**Task objective**
Copy out the full passage below about body alterations and gender transition, character for character.
[Text Boundary: Start]
I suppose it could have just been a lack of poetic imagination on my ex-partner’s part?
I can see why she couldn’t wrap her head around this notion because I HAVE “changed” some things in the very literal sense. I dropped $40K last year to have my lower face and neck removed and reattached. The year prior, a paltry $7K to have two litres of fat siphoned out of my waist. Just last week it was $500 to get my hair done, and another $500 in about 8 weeks or so. It’ll be over $3K in hair care this year alone to say nothing of the brow waxing and lash tints, the laser treatments and skin peels.
I could go further? I could have a neovagina constructed. I could have my penis flayed and inverted. I could grind down the bones in my forehead, in my jaw. I could have my vocal folds lasered to soften my voice and raise my pitch. I could have my ribs strategically broken and set to heal in a narrower position. I could do all of this and still have someone in the street holler “That’s a man!” at me. So how much have I really changed if people refuse to acknowledge that the world is round and always has been? How can it be “change” if the experience is still fundamentally the same?
All these alterations to my body are within reach. It was the same before transition. Packed into gyms with other men, desperate to shape and craft and hone their bodies. Boys, fellas, lads… do you think this is “fitting in”? How different is that from what I’m doing now? Carving up my body and reshaping it, shedding the things I don’t want in order for the world to look at me differently?
Again, with the heteronormative bullshit.
[Text Boundary: End]
[Given entries Boundary: Start]
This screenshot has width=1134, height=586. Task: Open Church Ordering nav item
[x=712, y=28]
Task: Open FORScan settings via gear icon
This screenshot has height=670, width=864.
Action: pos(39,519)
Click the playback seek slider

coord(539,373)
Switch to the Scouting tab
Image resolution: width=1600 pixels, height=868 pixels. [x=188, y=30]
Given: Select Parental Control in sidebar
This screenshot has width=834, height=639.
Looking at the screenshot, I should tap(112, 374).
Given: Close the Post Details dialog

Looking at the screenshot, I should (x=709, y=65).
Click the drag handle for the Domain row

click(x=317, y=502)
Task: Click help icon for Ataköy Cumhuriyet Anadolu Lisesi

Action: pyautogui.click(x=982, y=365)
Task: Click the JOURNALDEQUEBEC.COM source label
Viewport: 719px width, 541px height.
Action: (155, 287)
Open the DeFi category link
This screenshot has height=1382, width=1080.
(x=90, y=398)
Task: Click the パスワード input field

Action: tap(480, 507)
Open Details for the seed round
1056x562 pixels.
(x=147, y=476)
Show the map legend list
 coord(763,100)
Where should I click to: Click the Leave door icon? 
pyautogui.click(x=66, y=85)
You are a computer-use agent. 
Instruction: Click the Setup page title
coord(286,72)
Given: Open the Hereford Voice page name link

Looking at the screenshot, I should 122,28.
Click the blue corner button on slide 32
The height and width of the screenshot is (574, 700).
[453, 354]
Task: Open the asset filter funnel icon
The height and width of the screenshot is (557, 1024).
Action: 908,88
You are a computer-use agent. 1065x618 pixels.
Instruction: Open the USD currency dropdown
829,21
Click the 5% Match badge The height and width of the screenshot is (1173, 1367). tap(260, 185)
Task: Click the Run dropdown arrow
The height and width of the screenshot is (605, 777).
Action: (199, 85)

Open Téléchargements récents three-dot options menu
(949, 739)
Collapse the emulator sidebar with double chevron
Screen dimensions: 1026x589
[Given entries Boundary: End]
**Final answer**
I suppose it could have just been a lack of poetic imagination on my ex-partner’s part?
I can see why she couldn’t wrap her head around this notion because I HAVE “changed” some things in the very literal sense. I dropped $40K last year to have my lower face and neck removed and reattached. The year prior, a paltry $7K to have two litres of fat siphoned out of my waist. Just last week it was $500 to get my hair done, and another $500 in about 8 weeks or so. It’ll be over $3K in hair care this year alone to say nothing of the brow waxing and lash tints, the laser treatments and skin peels.
I could go further? I could have a neovagina constructed. I could have my penis flayed and inverted. I could grind down the bones in my forehead, in my jaw. I could have my vocal folds lasered to soften my voice and raise my pitch. I could have my ribs strategically broken and set to heal in a narrower position. I could do all of this and still have someone in the street holler “That’s a man!” at me. So how much have I really changed if people refuse to acknowledge that the world is round and always has been? How can it be “change” if the experience is still fundamentally the same?
All these alterations to my body are within reach. It was the same before transition. Packed into gyms with other men, desperate to shape and craft and hone their bodies. Boys, fellas, lads… do you think this is “fitting in”? How different is that from what I’m doing now? Carving up my body and reshaping it, shedding the things I don’t want in order for the world to look at me differently?
Again, with the heteronormative bullshit.